Bahrain yesterday announced it has recalled its envoy to Iraq after protesters stormed its embassy in Baghdad and removed its flag in objection to the U.S.-led workshop. The government of Bahrain said it had “decided to recall its ambassador …  for consultations,” according to a statement from its official news agency, Al Jazeera reports.

Russia has denied Israeli suggestions that it is responsible for disruption of G.P.S. signals at Israel’s Ben Gurion airport. The missing navigational data has had a “significant impact” on airport operations according to Israel’s Airports Authority, but Russia’s ambassador to Israel dismissed the accusation as “fake news,” stating that it could not be “taken seriously,” the BBC reports.

SYRIA

A Turkish soldier was killed and three others were wounded when their observation post in Syria’s northwestern rebel-held province of Idlib was attacked by shelling and mortar fire from troops loyal to Syrian President Bashar Al-Assad. Attacks were launched from territory controlled by Syrian government forces and were judged to have been deliberate, Turkey’s ministry of national defense announced in a statement late yesterday, Al Jazeera reports.

The heads of 11 global humanitarian organizations warned yesterday that Idlib stands on the brink of disaster, with three million civilian lives at risk, including one million children. The U.N. News Centre reports.

AFGHANISTAN

Special Representative for Afghanistan and head of the U.N. Assistance Mission in Afghanistan – Tadamichi Yamamoto – yesterday reiterated his call for journalists’ rights to be protected, following public threats last week by Taliban militants to deliberately target media outlets in Afghanistan. Noting that “words must never be met with violence” Yamamoto called on the threat to be rescinded, adding that “the only acceptable challenge to words is to advance a better argument,” the U.N. News Centre reports

Democratic Presidential candidate Joe Biden last night said he believes U.S. combat forces should be withdrawn from Afghanistan, making the comments during a primary debate. Philip Ewing reports at NPR.
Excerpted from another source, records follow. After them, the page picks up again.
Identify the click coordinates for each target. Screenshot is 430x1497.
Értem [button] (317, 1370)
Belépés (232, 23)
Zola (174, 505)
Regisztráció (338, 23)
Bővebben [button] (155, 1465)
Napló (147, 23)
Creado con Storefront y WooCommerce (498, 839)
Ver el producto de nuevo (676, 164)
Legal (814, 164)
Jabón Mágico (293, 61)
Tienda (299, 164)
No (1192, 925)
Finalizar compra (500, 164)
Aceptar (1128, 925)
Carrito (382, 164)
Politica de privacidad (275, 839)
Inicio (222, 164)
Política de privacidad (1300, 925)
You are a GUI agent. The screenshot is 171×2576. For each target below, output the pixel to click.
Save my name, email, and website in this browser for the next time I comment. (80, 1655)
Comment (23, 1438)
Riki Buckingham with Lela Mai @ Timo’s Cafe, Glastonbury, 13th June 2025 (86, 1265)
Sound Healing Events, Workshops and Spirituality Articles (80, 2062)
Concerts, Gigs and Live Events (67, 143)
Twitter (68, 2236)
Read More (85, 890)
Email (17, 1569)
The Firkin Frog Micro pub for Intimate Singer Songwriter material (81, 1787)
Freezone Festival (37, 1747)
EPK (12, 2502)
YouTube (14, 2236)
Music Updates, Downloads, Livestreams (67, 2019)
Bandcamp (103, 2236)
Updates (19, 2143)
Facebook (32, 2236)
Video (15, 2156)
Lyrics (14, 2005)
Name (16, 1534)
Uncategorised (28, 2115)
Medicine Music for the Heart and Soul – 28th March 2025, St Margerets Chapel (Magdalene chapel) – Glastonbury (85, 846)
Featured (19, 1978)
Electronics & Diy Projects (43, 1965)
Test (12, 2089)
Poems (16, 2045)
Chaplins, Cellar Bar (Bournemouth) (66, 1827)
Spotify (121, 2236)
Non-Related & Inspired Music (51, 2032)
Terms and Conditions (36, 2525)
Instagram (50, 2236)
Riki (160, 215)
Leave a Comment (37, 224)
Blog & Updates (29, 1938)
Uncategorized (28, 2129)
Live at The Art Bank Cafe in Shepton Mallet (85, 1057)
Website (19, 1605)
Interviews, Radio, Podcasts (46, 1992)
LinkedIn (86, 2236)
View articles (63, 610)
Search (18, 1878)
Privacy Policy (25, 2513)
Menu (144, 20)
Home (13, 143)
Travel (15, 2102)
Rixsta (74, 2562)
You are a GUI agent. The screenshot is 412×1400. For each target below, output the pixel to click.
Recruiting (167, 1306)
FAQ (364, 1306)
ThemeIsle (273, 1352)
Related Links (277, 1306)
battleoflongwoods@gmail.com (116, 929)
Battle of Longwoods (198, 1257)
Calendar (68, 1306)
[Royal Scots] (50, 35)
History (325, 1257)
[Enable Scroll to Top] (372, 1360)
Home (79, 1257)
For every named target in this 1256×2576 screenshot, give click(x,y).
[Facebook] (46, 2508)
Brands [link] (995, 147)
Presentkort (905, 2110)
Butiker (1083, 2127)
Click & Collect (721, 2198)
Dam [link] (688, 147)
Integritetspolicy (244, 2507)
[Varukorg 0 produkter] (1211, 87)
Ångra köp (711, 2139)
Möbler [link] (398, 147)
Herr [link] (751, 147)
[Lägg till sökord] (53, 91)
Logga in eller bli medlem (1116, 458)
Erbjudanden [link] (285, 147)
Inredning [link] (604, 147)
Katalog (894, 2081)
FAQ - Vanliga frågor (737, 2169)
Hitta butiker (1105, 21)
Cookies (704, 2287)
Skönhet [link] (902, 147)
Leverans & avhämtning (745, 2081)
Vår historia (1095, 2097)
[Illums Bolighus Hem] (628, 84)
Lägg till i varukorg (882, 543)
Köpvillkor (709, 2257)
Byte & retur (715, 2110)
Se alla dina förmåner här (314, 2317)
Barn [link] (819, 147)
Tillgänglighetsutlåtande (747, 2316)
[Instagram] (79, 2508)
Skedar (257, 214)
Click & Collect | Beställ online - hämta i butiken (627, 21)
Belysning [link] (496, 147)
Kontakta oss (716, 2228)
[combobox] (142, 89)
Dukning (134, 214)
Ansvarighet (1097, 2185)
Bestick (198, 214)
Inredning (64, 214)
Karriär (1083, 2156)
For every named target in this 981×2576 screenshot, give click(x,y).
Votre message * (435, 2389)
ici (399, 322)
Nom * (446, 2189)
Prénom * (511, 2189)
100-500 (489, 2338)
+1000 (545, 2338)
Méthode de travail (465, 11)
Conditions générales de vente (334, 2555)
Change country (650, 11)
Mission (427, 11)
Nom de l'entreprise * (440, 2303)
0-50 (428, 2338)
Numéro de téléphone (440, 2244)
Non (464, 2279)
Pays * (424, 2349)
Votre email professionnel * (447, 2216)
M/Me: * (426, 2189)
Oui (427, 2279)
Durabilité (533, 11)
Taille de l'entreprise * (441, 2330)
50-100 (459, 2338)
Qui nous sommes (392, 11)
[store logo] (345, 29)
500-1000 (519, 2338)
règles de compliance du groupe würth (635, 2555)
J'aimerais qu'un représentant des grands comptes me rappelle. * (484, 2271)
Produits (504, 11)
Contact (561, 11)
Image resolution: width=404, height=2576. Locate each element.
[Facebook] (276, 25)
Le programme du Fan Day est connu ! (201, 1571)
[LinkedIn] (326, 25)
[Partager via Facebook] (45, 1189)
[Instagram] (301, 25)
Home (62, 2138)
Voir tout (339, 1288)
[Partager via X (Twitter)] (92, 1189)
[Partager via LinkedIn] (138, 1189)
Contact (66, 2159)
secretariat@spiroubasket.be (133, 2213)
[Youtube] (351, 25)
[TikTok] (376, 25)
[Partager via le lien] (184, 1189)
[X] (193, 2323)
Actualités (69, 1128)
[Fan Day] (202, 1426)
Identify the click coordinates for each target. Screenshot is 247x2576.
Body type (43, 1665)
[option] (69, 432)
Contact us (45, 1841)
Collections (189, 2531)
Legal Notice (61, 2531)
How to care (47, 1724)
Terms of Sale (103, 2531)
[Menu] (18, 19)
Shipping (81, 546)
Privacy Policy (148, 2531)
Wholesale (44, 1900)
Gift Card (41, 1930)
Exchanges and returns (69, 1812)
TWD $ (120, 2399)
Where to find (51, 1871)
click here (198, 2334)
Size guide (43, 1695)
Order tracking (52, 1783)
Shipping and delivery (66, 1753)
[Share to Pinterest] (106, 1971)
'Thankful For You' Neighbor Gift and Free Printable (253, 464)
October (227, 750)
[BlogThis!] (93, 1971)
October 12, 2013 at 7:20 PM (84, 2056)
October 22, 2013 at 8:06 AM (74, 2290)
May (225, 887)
The Pentagon has identified the two soldiers killed in combat in Afghanistan this week. Master Sgt. Micheal B. Riley, 32, of Heilbronn, Germany, and Sgt. James G. Johnston, 24, of Trumansburg, N.Y., were killed Tuesday in Uruzgan province by “small arms fire while engaged in combat operations,” the Pentagon announced in a statement, Rebecca Kheel reports at the Hill.

SUDAN

The U.N. Security Council has postponed its plans to pullout peacekeepers from Sudan’s western province of Darfur after the nation experienced crisis following the ousting of President Omar al-Bashir. Al Jazeera reports.

An analysis of the Sudan security forces’ Jun. 3 attacks on peaceful demonstrators, including what is likely to happen next, is provided by John Hursh at Just Security.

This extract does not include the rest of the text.